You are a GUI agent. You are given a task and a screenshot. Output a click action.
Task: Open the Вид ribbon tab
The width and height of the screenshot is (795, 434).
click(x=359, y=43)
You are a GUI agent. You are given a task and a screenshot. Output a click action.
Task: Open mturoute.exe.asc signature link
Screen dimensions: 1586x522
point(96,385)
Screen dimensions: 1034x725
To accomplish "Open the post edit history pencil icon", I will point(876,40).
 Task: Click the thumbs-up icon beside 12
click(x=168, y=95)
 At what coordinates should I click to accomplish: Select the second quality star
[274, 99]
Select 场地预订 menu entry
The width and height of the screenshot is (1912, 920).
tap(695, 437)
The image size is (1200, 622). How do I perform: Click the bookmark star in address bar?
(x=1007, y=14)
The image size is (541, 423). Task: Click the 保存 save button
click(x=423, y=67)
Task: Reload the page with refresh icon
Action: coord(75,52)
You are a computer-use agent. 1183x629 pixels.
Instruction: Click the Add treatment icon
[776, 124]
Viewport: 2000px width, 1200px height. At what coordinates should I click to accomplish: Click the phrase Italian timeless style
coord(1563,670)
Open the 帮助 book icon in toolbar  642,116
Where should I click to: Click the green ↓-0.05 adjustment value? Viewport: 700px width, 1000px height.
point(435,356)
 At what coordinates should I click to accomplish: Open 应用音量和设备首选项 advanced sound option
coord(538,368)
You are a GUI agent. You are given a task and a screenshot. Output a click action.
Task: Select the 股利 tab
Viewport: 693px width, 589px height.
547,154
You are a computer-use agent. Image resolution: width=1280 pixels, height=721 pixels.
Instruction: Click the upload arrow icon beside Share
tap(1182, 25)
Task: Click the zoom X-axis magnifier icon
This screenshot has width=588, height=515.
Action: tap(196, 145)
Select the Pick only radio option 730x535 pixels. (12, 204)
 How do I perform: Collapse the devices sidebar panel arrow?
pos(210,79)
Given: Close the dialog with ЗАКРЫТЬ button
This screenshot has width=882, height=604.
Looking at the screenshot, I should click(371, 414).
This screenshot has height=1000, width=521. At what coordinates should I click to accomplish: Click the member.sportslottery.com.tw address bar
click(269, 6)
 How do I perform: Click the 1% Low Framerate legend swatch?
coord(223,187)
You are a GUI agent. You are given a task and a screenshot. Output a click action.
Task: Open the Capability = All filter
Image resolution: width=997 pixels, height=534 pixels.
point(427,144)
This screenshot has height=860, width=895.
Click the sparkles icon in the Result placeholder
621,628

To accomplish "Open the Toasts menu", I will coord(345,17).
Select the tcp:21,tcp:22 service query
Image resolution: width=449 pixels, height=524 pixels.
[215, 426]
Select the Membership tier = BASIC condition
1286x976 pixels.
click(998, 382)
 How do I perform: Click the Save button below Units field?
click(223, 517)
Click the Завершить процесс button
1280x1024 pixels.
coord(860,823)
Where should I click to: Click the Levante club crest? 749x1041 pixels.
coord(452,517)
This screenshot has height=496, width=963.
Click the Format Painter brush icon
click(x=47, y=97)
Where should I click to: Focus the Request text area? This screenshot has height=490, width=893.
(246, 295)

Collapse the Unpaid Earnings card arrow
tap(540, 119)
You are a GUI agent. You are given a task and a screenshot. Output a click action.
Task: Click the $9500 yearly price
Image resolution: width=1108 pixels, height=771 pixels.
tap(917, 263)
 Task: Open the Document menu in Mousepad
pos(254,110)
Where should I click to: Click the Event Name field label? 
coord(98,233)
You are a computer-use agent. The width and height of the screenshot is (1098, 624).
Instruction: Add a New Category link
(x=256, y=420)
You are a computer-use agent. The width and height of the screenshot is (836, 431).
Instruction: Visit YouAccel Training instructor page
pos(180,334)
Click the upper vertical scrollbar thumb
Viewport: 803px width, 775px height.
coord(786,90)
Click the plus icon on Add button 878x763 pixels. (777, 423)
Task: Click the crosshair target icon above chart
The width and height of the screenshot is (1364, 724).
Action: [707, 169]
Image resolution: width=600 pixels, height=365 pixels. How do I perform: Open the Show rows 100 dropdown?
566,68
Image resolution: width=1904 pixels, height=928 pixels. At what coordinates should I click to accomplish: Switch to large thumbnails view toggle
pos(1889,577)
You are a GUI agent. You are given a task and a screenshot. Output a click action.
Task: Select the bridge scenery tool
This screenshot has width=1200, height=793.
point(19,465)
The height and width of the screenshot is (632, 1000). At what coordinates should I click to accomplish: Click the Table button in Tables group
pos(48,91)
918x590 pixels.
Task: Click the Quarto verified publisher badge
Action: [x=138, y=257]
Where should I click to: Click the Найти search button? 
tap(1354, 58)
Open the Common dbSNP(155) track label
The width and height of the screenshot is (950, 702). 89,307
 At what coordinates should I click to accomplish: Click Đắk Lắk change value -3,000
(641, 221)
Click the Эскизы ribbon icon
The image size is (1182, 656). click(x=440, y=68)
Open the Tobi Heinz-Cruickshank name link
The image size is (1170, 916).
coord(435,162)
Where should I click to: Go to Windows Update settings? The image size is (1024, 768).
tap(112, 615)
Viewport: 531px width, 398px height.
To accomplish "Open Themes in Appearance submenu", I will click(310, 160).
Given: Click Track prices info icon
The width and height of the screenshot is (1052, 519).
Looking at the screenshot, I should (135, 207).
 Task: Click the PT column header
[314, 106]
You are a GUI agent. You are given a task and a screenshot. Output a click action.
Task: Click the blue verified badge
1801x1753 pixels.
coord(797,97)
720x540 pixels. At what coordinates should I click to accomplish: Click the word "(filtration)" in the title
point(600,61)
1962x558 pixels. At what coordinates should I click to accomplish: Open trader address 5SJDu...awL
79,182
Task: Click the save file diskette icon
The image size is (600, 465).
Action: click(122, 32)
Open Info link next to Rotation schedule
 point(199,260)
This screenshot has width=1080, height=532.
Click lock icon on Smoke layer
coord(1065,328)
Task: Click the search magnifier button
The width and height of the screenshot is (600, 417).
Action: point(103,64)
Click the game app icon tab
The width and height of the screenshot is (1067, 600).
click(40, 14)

TASK OBJECTIVE: Your task is to write out, exactly, the line that contains "Task: Click the search magnifier button" and each line after it to the end of the data, with no other lines.

PROBLEM SOLUTION:
Task: Click the search magnifier button
The width and height of the screenshot is (600, 417).
Action: point(103,64)
Click the game app icon tab
The width and height of the screenshot is (1067, 600).
click(40, 14)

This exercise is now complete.